Çocukların kendilerini güvenle ifade edebilmeyi öğrenmeleri için toplumda yerleşmiş bir kanı olan uslu çocuk iyi çocuk yorumunu değiştirmek gerekir. Özgüven eğitimi konusunda anne babanın görevleri şu şekilde sıralanabilir:

  • Çocukların kendilerini ifade etmelerine yardımcı olmak, onları yüreklendirmek
  • Kendilerini önemsemek
  • Gerektiğinde şikayet edebilmek
  • Değişmeye hakları olduğunu bilmek
  • Çocuklarına örnek olmak
  • Çocuğa ihtiyacı olan desteği vermek
  • Yapıcı eleştiriler yapmak
  • Görüş alanını genişletmelerine yardımcı olmak
  • Hayata hazırlamak
  • Bağımsızlaşmalarına yardımcı olmak
  • Kötümserlik aşılamamak
  • Sorunlarını çözme yollarını öğretmek
  • Duygularını kontrol etmelerine yardımcı olmak
  • Karar vermelerine yardımcı olmak

Çocuklar sizin onlara sunduğunuz örnekler sayesinde kendilerine değer vermeyi öğrenirler. Kendinizi bağışlamak için gerekli özgüvene sahipseniz, onlar da kendilerini bağışlamayı öğreneceklerdir. Kendi görünümünüz ve davranışlarınız hakkında olumlu bir tavır benimser ve kendinizi olduğu gibi kabul ederseniz, çocuklarınız da aynı şekilde davranmayı öğreneceklerdir. Kendinizi korumak için belirli sınırlar koymanızı sağlayacak bir özgüvene sahip olduğunuz takdirde çocuklarınız da sizi bu konuda örnek alacaklardır.

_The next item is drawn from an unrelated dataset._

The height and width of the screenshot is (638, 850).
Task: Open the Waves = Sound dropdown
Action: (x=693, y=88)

Etkileşim bozukluklarında benliğin algılanmasında da bozukluk meydana gelir. Güvensizlik, değersizlik ve suçluluk duyguları ile biçimlenen benlik kavramı, bireyin kendisine ve çevresine karşı güvensizlik duygusu geliştirmesine ve uyum yapma yeteneğinin zayıflamasına neden olur. Aile bireylerinin özellikle anne ve babanın çocukla olan ilişki biçimleri, çocuğun benliğinin olumlu veya olumsuz yönde gelişimini önemli ölçüde etkiler.

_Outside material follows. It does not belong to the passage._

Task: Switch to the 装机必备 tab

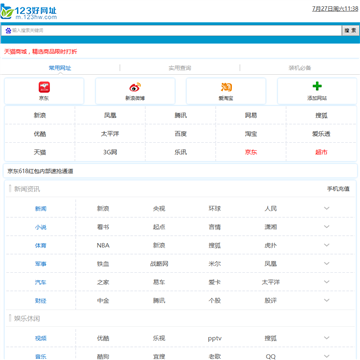Action: point(300,68)
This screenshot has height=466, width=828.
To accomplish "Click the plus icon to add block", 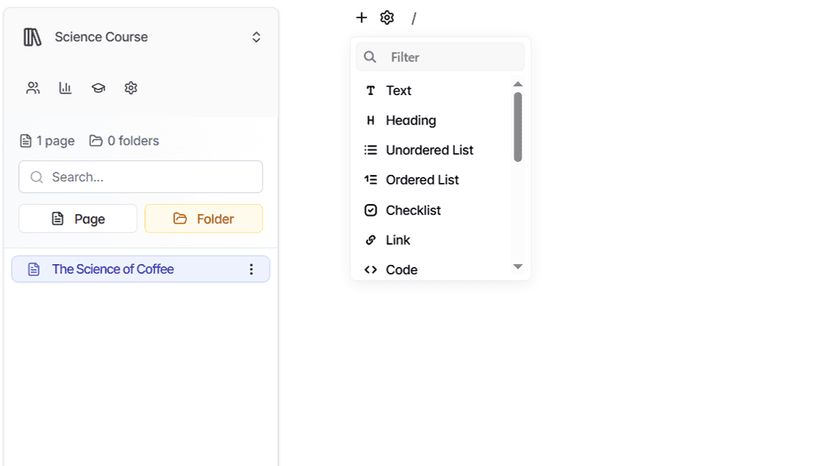I will click(x=361, y=18).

Anne babanın özgüven düzeyi, çocuklarının özgüven sorunlarına verdikleri tepkiyi büyük ölçüde belirleyen bir faktördür. Ebeveyn kendi değerinden ve yeteneklerinden kuşkuluysa, çocuklarından aşırı isteklerde bulunabilir; onları aşırı koruma, bazen de ihmal etme eğiliminde olabilir. Bu davranışlar, çocukların da özgüven sıkıntılarına sahip olmasıyla sonuçlanır.

Çocuğuna eğitimdeki performansı konusunda baskı yapan anne babaların farkında olmadan çocuğun özgüvenini zedeledikleri ve çocuğun daha fazla incinmemek için kaçınma veya telafiye sığınmasına yol açtıkları belirlenmiştir. Aşırı talepler ortaya koyan ebeveyn çocuğunu güvensizliğe ve tedirginliğe iter ama aşırı korumacı ebeveyn de çocukta aynı zayıflıkların ortaya çıkmasına neden olur ( Humphreys, 2002).

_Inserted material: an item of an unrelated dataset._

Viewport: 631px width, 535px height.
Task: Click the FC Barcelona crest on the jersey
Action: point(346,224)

Çoğu anne baba, çocuğunun gözle görünür bir beceriye sahip olduğu halde, öğrenmek için neden hiçbir çaba harcamadığını bir türlü anlayamaz. Aslında özgüveni yüksek olan çocuğun öğrenmeye karşı doğal bir merakı vardır ve kendisine yeni bir mücadele alanı sunulduğu zaman ilgi gösterir. Bu tip çocuk hem sosyal ortamlarda hem de eğitime yönelik çalışmalarda kendine güvenir. Oysa, özgüveni orta düzeyde veya zayıf olan çocuk öğrenme hevesini kaybetmiştir. Öğrenmek için çaba harcamak, geçmişte küçük düşmesine ve reddedilmesine yol açmış olan, başarısızlık ve yanlış yapma riskini göze almak demektir. Anne babanın veya öğretmenin hoşnutsuzluğuna razı olmak, başarısızlığın getireceği utanç ve cezadan daha güvenlidir. Başarının ve başarısızlığın kendisi, çocuğun motivasyonunu engellemez; ama anne babanın, öğretmenlerin ve diğer önemli yetişkinlerin başarıya veya başarısızlığa verdiği tepkilerin yıkıcı etkileri olabilir.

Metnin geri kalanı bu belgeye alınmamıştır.